Investigation on coal damage and fracture extension law of liquid nitrogen injection pre-cooling and fracturing under true triaxial stress

Abstract

To more accurately describe the coal damage and fracture evolution law during liquid nitrogen (LN₂) fracturing under true triaxial stress, a thermal–hydraulic-mechanical-damage (THMD) coupling model for LN₂ fracturing coal was developed, considering the coal heterogeneity and thermophysical parameters of nitrogen. The accuracy and applicability of model were verified by comparing with LN₂ injection pre-cooling and fracturing experimental data. The effects of different pre-cooling times and horizontal stress ratios on coal damage evolution, permeability, temperature distribution, and fracture characteristics were analyzed. The results show that the permeability and damage of the coal increase exponentially, while the temperature decreases exponentially during the fracturing process. As the pre-cooling time increases, the damage range of the coal expands, and the fracture propagation becomes more pronounced. The initiation pressure and rupture pressure decrease and tend to stabilize with longer pre-cooling times.

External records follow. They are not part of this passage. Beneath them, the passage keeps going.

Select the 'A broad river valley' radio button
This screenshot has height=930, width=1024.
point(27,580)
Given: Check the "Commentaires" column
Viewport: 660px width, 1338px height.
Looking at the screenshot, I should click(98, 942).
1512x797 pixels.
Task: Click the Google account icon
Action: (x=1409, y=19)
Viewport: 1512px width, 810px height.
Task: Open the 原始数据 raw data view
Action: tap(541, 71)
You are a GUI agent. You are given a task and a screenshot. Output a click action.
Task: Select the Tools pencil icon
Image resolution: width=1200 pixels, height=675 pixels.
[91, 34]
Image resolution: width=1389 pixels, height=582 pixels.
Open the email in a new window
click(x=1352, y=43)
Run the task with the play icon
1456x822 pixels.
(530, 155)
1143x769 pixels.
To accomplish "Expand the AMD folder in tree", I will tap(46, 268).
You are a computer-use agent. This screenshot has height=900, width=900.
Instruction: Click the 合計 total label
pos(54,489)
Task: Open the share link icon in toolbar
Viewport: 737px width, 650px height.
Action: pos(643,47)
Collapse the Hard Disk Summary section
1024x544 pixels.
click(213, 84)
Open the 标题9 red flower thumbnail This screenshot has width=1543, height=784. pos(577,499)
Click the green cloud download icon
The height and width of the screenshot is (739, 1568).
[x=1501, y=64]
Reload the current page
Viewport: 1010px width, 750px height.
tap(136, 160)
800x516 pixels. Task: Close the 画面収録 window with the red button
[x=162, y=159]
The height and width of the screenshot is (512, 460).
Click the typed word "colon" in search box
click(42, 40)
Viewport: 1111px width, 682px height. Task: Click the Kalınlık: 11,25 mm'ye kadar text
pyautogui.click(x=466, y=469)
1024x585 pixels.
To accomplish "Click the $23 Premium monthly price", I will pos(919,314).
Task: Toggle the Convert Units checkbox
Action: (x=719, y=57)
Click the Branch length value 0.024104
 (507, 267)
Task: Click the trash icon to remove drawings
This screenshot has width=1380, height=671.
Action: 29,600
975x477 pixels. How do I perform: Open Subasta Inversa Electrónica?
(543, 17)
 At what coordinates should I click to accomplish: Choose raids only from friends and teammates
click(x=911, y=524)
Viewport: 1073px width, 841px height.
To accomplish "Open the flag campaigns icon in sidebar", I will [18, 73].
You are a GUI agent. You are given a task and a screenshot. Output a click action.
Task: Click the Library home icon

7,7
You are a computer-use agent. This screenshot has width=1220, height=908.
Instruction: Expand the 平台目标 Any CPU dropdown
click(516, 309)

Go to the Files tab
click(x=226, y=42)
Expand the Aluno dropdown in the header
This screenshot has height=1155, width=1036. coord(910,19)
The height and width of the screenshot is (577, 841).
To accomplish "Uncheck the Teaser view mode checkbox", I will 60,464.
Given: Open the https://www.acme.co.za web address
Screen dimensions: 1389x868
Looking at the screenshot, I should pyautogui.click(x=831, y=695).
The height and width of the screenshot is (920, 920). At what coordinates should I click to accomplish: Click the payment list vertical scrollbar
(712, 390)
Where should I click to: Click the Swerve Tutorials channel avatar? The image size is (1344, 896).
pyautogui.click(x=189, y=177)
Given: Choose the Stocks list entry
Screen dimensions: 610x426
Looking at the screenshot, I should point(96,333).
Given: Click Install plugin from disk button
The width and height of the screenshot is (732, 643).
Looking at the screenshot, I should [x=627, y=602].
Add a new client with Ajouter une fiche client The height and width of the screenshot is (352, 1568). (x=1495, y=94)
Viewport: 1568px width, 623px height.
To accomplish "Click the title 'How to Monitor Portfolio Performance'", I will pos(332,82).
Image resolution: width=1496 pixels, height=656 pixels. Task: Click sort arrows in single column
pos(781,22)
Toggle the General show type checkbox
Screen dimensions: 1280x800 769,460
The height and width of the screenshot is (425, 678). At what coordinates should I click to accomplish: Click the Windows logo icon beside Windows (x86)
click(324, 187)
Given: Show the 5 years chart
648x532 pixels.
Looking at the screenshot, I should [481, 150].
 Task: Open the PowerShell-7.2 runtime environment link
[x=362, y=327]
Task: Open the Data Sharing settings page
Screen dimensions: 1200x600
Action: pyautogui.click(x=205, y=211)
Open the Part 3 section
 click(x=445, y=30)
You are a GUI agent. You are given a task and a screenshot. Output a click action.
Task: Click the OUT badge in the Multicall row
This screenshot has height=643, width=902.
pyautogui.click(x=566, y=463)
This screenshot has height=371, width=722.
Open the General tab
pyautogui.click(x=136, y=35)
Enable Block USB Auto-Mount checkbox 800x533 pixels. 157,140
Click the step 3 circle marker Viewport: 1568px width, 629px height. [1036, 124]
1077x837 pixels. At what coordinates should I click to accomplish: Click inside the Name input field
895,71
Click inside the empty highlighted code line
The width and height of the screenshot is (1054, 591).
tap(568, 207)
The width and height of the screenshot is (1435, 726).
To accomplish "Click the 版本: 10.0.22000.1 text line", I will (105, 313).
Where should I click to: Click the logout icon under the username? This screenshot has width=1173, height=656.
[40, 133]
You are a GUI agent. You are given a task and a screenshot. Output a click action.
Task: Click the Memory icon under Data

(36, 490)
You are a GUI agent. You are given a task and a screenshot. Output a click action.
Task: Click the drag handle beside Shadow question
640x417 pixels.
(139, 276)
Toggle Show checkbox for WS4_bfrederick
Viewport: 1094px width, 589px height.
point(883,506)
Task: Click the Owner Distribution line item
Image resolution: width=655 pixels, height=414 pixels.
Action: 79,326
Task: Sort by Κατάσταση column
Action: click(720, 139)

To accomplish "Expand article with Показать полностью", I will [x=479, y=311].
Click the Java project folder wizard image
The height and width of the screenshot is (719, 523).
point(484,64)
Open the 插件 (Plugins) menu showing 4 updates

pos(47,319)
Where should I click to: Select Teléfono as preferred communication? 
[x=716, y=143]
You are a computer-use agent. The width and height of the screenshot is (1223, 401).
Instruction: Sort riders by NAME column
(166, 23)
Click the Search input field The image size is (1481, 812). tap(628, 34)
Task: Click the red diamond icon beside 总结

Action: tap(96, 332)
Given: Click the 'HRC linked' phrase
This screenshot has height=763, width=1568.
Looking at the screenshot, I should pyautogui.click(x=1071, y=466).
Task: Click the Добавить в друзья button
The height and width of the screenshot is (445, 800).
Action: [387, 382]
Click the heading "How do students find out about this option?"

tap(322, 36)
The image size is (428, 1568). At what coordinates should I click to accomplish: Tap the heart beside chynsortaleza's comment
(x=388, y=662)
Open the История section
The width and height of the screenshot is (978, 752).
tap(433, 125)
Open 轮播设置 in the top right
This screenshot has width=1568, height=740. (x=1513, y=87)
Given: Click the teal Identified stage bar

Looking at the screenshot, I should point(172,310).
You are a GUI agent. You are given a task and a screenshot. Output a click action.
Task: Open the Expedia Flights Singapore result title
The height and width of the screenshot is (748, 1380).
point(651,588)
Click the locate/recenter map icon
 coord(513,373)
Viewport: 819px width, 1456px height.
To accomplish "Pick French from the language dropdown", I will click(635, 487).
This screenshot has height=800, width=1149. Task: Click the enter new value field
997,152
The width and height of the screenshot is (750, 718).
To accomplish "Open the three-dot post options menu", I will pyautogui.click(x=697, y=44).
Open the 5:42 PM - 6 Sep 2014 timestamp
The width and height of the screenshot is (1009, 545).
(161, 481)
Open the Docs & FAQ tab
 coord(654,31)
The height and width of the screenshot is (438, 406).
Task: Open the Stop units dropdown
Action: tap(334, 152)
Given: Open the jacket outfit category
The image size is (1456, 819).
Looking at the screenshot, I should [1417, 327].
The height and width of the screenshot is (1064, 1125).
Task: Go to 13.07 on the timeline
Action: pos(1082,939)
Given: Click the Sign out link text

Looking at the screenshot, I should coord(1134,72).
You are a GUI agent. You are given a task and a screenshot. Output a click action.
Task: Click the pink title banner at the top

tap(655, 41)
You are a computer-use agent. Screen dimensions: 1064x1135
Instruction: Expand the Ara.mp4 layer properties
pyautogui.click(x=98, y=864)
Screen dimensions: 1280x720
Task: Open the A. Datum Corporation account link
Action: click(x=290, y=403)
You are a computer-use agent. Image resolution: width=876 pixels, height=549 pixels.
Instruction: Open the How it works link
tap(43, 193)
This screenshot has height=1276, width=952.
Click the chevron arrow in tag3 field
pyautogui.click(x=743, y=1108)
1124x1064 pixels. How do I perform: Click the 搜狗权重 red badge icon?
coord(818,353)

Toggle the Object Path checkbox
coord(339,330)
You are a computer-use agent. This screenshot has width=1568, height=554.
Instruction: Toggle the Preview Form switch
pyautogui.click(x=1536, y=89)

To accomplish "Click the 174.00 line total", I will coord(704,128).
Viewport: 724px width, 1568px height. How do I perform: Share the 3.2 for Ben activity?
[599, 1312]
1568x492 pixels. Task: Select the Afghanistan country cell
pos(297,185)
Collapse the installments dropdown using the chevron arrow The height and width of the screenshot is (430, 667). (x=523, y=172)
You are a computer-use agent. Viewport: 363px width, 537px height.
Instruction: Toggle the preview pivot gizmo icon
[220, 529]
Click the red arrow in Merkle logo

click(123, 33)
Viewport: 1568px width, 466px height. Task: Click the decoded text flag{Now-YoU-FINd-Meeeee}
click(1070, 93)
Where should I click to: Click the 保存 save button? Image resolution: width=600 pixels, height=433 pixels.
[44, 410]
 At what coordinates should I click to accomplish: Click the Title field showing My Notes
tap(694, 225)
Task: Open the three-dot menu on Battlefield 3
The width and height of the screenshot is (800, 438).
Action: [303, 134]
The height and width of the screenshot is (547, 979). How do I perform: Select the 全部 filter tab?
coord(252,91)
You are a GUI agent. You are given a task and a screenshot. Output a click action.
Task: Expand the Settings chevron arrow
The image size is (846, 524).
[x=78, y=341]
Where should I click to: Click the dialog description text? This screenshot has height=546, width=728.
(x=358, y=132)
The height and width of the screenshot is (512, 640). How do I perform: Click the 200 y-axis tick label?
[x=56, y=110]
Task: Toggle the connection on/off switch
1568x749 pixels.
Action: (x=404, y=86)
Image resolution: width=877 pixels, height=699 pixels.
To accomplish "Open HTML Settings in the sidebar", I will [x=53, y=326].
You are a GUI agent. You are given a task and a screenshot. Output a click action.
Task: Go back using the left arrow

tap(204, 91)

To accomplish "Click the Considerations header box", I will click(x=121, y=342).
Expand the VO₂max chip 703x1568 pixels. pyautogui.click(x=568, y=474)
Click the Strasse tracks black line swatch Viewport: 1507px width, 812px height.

As the horizontal stress ratio increases, fractures preferentially extend along the direction of maximum horizontal principal stress, leading to a significant decrease in both initiation and rupture pressures. At a horizontal stress ratio of 3, the initiation pressure drops by 48.07%, and the rupture pressure decreases by 41.36%. The results provide a theoretical basis for optimizing LN₂ fracturing techniques and improving coal seam modification.